Provide the number of lines of the records that include "Instagram", with no other content.

━━━━━━━━━━━━━━━━

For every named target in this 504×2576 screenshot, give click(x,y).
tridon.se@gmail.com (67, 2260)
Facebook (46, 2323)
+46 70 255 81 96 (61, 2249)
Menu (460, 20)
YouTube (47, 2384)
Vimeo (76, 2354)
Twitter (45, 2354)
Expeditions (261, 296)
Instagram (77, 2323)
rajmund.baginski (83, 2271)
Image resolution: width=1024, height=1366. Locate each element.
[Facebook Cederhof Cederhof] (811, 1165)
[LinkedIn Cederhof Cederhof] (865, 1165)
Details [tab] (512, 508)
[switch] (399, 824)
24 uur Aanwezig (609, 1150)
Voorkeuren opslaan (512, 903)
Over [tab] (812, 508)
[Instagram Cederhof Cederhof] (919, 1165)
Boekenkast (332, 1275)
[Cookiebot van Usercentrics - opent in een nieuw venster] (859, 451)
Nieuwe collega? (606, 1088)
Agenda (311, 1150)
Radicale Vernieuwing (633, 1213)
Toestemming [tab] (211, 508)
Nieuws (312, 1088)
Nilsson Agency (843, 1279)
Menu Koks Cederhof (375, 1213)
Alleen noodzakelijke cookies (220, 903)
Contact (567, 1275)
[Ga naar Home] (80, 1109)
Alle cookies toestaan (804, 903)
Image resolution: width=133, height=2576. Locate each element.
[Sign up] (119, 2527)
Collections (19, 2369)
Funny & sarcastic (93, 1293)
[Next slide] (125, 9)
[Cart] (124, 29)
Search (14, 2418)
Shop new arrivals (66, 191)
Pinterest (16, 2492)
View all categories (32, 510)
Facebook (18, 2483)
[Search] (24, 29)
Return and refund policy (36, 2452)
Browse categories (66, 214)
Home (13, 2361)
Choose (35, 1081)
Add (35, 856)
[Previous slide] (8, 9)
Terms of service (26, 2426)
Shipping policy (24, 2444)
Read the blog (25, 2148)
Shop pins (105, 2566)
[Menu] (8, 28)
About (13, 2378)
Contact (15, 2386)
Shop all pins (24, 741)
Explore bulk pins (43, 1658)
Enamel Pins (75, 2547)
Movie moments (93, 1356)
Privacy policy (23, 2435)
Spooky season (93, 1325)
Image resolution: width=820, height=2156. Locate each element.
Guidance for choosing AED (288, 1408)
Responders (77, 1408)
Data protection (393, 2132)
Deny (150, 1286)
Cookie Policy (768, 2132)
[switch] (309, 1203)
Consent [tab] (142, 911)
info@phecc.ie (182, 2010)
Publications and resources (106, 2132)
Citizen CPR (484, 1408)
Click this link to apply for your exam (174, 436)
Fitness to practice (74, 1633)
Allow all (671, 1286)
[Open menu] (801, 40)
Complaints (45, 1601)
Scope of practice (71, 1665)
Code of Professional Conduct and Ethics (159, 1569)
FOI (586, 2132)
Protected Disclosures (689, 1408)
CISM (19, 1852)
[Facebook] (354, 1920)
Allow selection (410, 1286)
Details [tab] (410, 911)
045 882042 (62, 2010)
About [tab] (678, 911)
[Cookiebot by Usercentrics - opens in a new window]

━━━━━━━━━━━━━━━━

RESPONSE FOR THIS EXERCISE –
2